## Exercise instructions:
Can you give this listing again with every "Where should I click to" changed to "Where do I click to" and everything else left as it is?

---- Data in this exercise

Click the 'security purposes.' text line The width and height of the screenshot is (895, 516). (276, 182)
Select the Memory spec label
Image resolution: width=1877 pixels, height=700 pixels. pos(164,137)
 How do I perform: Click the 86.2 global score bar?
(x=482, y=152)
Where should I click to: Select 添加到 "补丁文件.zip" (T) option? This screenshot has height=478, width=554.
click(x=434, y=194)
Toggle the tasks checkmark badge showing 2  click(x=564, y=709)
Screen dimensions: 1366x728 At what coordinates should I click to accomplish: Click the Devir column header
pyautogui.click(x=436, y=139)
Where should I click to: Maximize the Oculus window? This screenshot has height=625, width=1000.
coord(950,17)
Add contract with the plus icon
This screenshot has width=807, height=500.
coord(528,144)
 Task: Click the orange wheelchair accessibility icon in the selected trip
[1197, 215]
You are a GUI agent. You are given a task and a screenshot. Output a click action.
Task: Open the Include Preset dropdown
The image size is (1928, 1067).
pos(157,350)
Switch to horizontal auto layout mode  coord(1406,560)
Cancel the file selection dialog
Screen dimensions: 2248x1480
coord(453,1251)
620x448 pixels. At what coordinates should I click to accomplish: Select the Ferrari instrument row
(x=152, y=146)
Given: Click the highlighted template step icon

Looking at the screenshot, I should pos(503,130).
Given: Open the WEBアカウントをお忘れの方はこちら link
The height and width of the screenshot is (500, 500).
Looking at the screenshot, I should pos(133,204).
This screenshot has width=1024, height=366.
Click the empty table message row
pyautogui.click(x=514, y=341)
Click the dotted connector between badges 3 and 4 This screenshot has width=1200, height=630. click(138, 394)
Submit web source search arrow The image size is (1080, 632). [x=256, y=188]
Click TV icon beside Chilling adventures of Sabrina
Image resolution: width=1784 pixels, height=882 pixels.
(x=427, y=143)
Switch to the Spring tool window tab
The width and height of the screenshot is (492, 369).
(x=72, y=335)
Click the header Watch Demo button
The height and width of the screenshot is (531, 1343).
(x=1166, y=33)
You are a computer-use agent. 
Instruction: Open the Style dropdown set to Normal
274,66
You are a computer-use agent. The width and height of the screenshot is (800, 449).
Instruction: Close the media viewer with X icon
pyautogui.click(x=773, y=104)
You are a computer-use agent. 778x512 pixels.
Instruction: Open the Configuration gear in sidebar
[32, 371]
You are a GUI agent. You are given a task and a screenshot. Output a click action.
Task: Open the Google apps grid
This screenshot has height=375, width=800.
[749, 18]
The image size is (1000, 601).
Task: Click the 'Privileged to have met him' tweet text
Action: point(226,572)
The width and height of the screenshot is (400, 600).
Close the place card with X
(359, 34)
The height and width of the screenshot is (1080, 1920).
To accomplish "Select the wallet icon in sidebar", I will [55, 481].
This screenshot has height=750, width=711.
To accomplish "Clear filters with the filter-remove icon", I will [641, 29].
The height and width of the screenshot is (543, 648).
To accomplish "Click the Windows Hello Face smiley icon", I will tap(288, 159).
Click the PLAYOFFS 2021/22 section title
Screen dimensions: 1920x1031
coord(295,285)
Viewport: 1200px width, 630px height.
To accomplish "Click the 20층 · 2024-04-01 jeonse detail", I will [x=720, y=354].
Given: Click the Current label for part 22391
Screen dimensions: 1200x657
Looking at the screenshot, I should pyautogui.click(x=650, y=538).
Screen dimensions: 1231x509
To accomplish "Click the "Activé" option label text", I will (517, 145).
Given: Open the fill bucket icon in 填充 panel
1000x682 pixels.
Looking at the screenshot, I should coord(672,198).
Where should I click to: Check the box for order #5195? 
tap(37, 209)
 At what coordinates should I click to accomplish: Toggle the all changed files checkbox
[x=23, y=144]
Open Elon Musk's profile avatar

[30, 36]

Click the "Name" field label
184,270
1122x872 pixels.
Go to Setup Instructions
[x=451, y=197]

--------

## Exercise solution:
Click the 'security purposes.' text line The width and height of the screenshot is (895, 516). (276, 182)
Select the Memory spec label
Image resolution: width=1877 pixels, height=700 pixels. pos(164,137)
 How do I perform: Click the 86.2 global score bar?
(x=482, y=152)
Where do I click to: Select 添加到 "补丁文件.zip" (T) option? This screenshot has height=478, width=554.
click(x=434, y=194)
Toggle the tasks checkmark badge showing 2  click(x=564, y=709)
Screen dimensions: 1366x728 At what coordinates should I click to accomplish: Click the Devir column header
pyautogui.click(x=436, y=139)
Where do I click to: Maximize the Oculus window? This screenshot has height=625, width=1000.
coord(950,17)
Add contract with the plus icon
This screenshot has width=807, height=500.
coord(528,144)
 Task: Click the orange wheelchair accessibility icon in the selected trip
[1197, 215]
You are a GUI agent. You are given a task and a screenshot. Output a click action.
Task: Open the Include Preset dropdown
The image size is (1928, 1067).
pos(157,350)
Switch to horizontal auto layout mode  coord(1406,560)
Cancel the file selection dialog
Screen dimensions: 2248x1480
coord(453,1251)
620x448 pixels. At what coordinates should I click to accomplish: Select the Ferrari instrument row
(x=152, y=146)
Given: Click the highlighted template step icon

Looking at the screenshot, I should pos(503,130).
Given: Open the WEBアカウントをお忘れの方はこちら link
The height and width of the screenshot is (500, 500).
Looking at the screenshot, I should pos(133,204).
This screenshot has width=1024, height=366.
Click the empty table message row
pyautogui.click(x=514, y=341)
Click the dotted connector between badges 3 and 4 This screenshot has width=1200, height=630. click(138, 394)
Submit web source search arrow The image size is (1080, 632). [x=256, y=188]
Click TV icon beside Chilling adventures of Sabrina
Image resolution: width=1784 pixels, height=882 pixels.
(x=427, y=143)
Switch to the Spring tool window tab
The width and height of the screenshot is (492, 369).
(x=72, y=335)
Click the header Watch Demo button
The height and width of the screenshot is (531, 1343).
(x=1166, y=33)
You are a computer-use agent. 
Instruction: Open the Style dropdown set to Normal
274,66
You are a computer-use agent. The width and height of the screenshot is (800, 449).
Instruction: Close the media viewer with X icon
pyautogui.click(x=773, y=104)
You are a computer-use agent. 778x512 pixels.
Instruction: Open the Configuration gear in sidebar
[32, 371]
You are a GUI agent. You are given a task and a screenshot. Output a click action.
Task: Open the Google apps grid
This screenshot has height=375, width=800.
[749, 18]
The image size is (1000, 601).
Task: Click the 'Privileged to have met him' tweet text
Action: point(226,572)
The width and height of the screenshot is (400, 600).
Close the place card with X
(359, 34)
The height and width of the screenshot is (1080, 1920).
To accomplish "Select the wallet icon in sidebar", I will [55, 481].
This screenshot has height=750, width=711.
To accomplish "Clear filters with the filter-remove icon", I will [641, 29].
The height and width of the screenshot is (543, 648).
To accomplish "Click the Windows Hello Face smiley icon", I will tap(288, 159).
Click the PLAYOFFS 2021/22 section title
Screen dimensions: 1920x1031
coord(295,285)
Viewport: 1200px width, 630px height.
To accomplish "Click the 20층 · 2024-04-01 jeonse detail", I will [x=720, y=354].
Given: Click the Current label for part 22391
Screen dimensions: 1200x657
Looking at the screenshot, I should pyautogui.click(x=650, y=538).
Screen dimensions: 1231x509
To accomplish "Click the "Activé" option label text", I will (517, 145).
Given: Open the fill bucket icon in 填充 panel
1000x682 pixels.
Looking at the screenshot, I should coord(672,198).
Where do I click to: Check the box for order #5195? 
tap(37, 209)
 At what coordinates should I click to accomplish: Toggle the all changed files checkbox
[x=23, y=144]
Open Elon Musk's profile avatar

[30, 36]

Click the "Name" field label
184,270
1122x872 pixels.
Go to Setup Instructions
[x=451, y=197]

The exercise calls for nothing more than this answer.